To perform case-insensitive text operations, you need to use the re module and supply the re.IGNORECASE flag to various operations.


In [60]:
text = 'UPPER PYTHON, lower python, Mixed Python'

print(re.findall('python', text, flags=re.IGNORECASE))
print(re.sub('python','snake', text, flags=re.IGNORECASE))

['PYTHON', 'python', 'Python']
UPPER snake, lower snake, Mixed snake


## 2.7 Specifying a Regular Expression for the Shortest Match

This problem often arises in patterns that try to match text enclosed inside a pair of starting and ending delimiters (e.g., a quoted string).

In [63]:
str_pat = re.compile(r'\"(.*)\"')
text1 = 'Computer say "no."'
print(str_pat.findall(text1))

text2 = 'Computer say "no." Phone says "yes."'
print(str_pat.findall(text2))

str_pat = re.compile(r'\"(.*?)\"')
print(str_pat.findall(text2))

['no.']
['no." Phone says "yes.']
['no.', 'yes.']


## 2.8 Writing a Regular Expression for Multiline Patterns

This problem typically arises in patterns that use the dot (.) to match any character but forget to account for the fact that it doesn’t match newlines.

In [66]:
comment = re.compile(r'/\*(.*?)\*/')
text1 = '/* this is a comment */'
text2 = '''/* this is a
              multiline comment */'''
print(comment.findall(text1))
print(comment.findall(text2))

comment = re.compile(r'/\*((?:.|\n)*?)\*/')
print(comment.findall(text2))

comment = re.compile(r'/\*(.*?)\*/', re.DOTALL)
print(comment.findall(text2))

[' this is a comment ']
[]
[' this is a\n              multiline comment ']
[' this is a\n              multiline comment ']
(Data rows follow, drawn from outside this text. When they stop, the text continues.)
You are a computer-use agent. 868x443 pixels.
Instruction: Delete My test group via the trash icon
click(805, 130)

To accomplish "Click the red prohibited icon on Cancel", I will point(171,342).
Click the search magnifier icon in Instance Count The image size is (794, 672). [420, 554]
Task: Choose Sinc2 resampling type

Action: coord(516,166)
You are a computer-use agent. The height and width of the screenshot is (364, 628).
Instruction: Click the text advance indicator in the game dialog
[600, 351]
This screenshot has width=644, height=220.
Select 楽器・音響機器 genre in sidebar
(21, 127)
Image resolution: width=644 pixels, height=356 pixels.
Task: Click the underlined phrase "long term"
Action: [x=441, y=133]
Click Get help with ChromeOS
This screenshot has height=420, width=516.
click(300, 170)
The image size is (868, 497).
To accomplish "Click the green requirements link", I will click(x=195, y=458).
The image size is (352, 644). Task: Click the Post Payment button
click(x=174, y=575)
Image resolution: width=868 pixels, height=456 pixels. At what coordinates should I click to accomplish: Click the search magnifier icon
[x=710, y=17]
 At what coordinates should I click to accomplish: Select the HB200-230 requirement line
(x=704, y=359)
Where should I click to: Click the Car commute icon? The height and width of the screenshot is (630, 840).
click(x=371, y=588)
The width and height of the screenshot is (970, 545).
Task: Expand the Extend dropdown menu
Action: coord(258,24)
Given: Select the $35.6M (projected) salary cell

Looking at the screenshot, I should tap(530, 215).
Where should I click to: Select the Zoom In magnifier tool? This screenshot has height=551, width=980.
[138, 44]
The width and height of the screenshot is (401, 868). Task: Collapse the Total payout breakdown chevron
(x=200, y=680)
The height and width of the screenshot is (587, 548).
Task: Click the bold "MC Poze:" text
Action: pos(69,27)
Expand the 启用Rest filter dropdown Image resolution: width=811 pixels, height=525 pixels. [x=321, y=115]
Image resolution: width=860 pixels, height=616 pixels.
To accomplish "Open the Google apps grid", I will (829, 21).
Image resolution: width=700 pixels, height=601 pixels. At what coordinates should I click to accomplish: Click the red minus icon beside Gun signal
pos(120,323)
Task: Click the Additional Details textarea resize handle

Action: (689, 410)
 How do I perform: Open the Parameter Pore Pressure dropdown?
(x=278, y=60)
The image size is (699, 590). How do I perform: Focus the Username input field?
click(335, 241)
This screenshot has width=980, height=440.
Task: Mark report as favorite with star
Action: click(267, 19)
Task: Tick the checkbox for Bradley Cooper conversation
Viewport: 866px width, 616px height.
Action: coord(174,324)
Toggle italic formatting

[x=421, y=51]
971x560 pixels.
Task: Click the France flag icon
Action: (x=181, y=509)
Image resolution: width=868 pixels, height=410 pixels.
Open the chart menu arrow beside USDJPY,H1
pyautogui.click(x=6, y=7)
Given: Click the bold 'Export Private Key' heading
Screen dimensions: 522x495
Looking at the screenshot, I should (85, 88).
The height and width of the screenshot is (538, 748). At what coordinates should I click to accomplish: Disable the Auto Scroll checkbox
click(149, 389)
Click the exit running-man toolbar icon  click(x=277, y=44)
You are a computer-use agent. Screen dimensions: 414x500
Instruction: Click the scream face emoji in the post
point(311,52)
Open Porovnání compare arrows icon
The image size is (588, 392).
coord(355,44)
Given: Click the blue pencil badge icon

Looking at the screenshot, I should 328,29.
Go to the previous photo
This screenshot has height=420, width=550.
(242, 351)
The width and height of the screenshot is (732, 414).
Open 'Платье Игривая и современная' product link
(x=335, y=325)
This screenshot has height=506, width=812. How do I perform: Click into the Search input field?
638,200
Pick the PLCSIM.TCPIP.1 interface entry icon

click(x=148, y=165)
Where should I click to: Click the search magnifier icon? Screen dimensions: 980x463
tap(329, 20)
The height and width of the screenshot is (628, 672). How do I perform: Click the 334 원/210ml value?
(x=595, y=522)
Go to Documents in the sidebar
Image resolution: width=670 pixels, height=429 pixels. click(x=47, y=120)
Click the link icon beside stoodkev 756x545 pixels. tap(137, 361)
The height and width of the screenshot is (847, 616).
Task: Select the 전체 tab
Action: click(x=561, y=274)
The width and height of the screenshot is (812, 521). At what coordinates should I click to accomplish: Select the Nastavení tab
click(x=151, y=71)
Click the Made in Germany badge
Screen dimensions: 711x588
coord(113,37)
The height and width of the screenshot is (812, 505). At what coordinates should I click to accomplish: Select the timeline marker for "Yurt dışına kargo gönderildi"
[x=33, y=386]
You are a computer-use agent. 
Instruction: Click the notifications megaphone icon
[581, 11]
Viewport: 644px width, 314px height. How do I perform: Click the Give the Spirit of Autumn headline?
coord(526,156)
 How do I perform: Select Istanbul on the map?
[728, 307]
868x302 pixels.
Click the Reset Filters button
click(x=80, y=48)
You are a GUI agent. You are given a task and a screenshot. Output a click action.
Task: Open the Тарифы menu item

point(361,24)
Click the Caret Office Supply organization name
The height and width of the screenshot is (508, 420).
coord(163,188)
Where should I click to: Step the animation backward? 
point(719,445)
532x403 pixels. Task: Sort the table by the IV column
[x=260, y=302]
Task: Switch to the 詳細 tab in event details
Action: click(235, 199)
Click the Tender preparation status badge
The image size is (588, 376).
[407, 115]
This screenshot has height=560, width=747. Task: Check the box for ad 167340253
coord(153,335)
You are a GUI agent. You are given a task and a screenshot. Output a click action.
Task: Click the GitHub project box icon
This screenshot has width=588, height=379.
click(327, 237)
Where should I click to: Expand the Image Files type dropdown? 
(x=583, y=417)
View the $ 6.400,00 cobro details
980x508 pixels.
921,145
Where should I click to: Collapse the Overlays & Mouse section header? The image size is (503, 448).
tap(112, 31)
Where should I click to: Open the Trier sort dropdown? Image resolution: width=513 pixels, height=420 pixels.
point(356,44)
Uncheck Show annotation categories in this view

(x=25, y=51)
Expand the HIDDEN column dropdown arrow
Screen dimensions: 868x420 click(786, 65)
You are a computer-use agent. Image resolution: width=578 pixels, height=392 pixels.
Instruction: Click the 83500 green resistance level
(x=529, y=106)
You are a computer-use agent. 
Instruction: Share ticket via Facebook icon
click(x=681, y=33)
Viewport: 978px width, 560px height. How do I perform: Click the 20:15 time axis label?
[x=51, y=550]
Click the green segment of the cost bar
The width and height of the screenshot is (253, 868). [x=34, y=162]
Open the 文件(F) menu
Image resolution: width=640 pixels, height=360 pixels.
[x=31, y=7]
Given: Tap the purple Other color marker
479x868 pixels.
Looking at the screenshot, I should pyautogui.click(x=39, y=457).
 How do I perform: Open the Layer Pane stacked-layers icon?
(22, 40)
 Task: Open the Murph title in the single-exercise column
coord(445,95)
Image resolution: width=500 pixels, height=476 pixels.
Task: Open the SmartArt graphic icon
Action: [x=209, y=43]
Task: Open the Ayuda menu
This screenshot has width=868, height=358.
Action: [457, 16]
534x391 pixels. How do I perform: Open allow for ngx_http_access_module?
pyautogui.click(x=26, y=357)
## 2.9 Normalizing Unicode Text to a Standard Representation 

In Unicode, certain characters can be represented by more than one valid sequence of code points. 


In [70]:
s1 = 'Spicy Jalape\u00f1o'
s2 = 'Spicy Jalapen\u0303o'

print(s1)
print(s2)
print(s1 == s2)
print(len(s1))
print(len(s2))

Spicy Jalapeño
Spicy Jalapeño
False
14
15


In [72]:
import unicodedata
# NFC means that characters should be fully composed
t1 = unicodedata.normalize('NFC', s1)
t2 = unicodedata.normalize('NFC', s2)

print(t1 == t2)
print(ascii(t1))

# NFD means that characters should be fully decomposed with the use of combining char‐ acters.
t3 = unicodedata.normalize('NFD', s1)
t4 = unicodedata.normalize('NFD', s2)

print(t3 == t4)
print(ascii(t3))

True
'Spicy Jalape\xf1o'
True
'Spicy Jalapen\u0303o'


In [76]:
s = '\ufb01'

print(s)
print(unicodedata.normalize('NFD',s))

# Notice how the combined letters are broken apart here
print(unicodedata.normalize('NFKD', s))

print(unicodedata.normalize('NFKC', s))

t1 = unicodedata.normalize('NFD', s1)
print(''.join(c for c in t1 if not unicodedata.combining(c)))

ﬁ
ﬁ
fi
fi
Spicy Jalapeno


## 2.10 Working with Unicode Characters in Regular Expressions

By default, the re module is already programmed with rudimentary knowledge of cer‐ tain Unicode character classes.


In [78]:
import re
num = re.compile('\d+')
# ASCII digits
print(num.match('123'))

# Arabic digits
print(num.match('\u0661\u0662\u0663'))

pat = re.compile('stra\u00dfe', re.IGNORECASE)
s = 'straße'
print(pat.match(s))  # Matches
print(pat.match(s.upper())) # Doesn't match

print(s.upper())  # Case folds


<re.Match object; span=(0, 3), match='123'>
<re.Match object; span=(0, 3), match='١٢٣'>
<re.Match object; span=(0, 6), match='straße'>
None
STRASSE


## 2.11 Stripping Unwanted Characters from Strings

The **strip()** method can be used to strip characters from the beginning or end of a string. **lstrip()** and **rstrip()** perform stripping from the left or right side, respectively. By default, these methods strip whitespace, but other characters can be given.


In [87]:
# Whitespace stripping
s = '   hello world   \n'

print(s.strip())
print(s.lstrip())
print(s.rstrip())

# Character stripping
t = '-----hello====='
print(t.lstrip('-'))
print(t.strip('-='))

s = '  hello     world   \n'

print(s.replace(' ', ''))

import re 
print(re.sub('\s+', ' ', s))

hello world
hello world   

   hello world
hello=====
hello
helloworld

 hello world 


In [89]:
## 2.12 Sanitizing and Cleaning Up Text 

s = 'pýtĥöñ\fis\tawesome\r\n'
print(s)

remap = {
    ord('\t'): ' ',
    ord('\f'): ' ',
    ord('\r'): None    # Deleted
}

a = s.translate(remap)
print(a)

b = unicodedata.normalize('NFD', a)
print(b.encode('ascii', 'ignore').decode('ascii'))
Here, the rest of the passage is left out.